Home automation and intelligently connected devices aren’t just a myth anymore. Now we have products from Nest, Philips, Honeywell and more that are helping bring some of the magic of smartphones and the Internet into our homes. The only thing missing was one big player to make home automation for the masses both cheap and accessible. This is where Apple is hopefully coming into play.

At their Worldwide Developer’s Conference (WWDC) in June, Apple unveiled HomeKit, a framework for communicating with and controlling devices in your home. Compared to everything else that Apple unveiled that day HomeKit flew under the radar. Everyone is much more excited about iOS 8, OSX Yosemite, continuity and the new programming language than HomeKit. I guess that makes me an outlier.



The week before I attended WWDC I, and some other developers here at Bottle Rocket, created an app that can control Philips Hue lightbulbs with your voice. In order to do so we had to learn how to use Philips’ APIs and build an entire framework to do so. But now, with HomeKit, we don’t need to do any of that.

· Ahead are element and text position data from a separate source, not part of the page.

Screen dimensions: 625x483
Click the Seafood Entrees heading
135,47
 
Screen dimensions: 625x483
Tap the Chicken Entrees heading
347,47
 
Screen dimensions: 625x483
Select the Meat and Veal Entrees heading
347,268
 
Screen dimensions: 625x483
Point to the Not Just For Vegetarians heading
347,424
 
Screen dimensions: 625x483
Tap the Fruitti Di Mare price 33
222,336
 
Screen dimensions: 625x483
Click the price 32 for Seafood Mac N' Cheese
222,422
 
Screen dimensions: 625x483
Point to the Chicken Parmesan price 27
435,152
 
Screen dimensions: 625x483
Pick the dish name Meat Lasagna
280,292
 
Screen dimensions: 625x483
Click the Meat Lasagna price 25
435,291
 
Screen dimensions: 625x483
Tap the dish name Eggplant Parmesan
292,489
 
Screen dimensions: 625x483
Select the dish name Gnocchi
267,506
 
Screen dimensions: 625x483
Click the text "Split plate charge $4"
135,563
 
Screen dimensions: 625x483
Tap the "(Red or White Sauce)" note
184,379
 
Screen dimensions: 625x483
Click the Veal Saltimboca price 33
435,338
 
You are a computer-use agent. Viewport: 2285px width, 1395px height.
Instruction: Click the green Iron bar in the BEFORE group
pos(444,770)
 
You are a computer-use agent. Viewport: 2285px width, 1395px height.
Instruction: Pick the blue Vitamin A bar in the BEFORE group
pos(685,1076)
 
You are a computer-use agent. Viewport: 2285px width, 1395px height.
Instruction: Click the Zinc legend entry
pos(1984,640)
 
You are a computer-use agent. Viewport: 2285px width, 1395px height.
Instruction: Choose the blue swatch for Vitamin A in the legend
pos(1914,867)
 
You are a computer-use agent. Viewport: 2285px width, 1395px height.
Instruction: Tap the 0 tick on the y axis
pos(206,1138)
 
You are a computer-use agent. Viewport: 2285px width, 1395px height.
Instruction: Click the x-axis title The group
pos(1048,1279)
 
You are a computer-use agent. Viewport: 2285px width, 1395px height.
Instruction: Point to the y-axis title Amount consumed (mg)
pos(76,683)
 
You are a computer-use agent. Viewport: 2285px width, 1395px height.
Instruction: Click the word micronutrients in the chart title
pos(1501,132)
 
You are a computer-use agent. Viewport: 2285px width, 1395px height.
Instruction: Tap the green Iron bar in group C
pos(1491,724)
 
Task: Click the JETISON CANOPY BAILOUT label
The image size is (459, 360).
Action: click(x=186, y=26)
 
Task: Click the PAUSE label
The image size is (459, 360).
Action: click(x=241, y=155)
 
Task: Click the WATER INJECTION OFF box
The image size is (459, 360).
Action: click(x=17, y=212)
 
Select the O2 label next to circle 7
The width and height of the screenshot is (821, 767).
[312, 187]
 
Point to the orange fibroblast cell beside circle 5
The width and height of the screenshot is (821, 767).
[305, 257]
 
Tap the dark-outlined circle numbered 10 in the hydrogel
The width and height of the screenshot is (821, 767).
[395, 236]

What HomeKit does is make one central framework that can control any HomeKit enabled accessory. So instead of having to learn and build an app that can control Philips’ Hue bulbs and then one to control Honeywell’s accessories, I can just build one app that can control everything. This means developing apps for HomeKit is going to be incredibly easy, which of course means that we’ll see a lot of amazing apps. The only problem though is getting people to actually buy these devices and putting them in their homes.

But here lies the magic of Apple. So many people own and use Apple devices that people have started to just trust anything they make. When an unknown company comes out with a new way to control your thermostat, consumers are going to be wary at first. They don’t have any reason to assume that product is going to be any good. However, with the ridiculous amount of customer satisfaction and trust that Apple has, if a company releases an Apple certified and approved device that can control a part of your home, I think consumers are going to give it a second look.

With so many large companies already on board to create HomeKit devices, we know they are going to want amazing apps to control them, and we are ready to make them.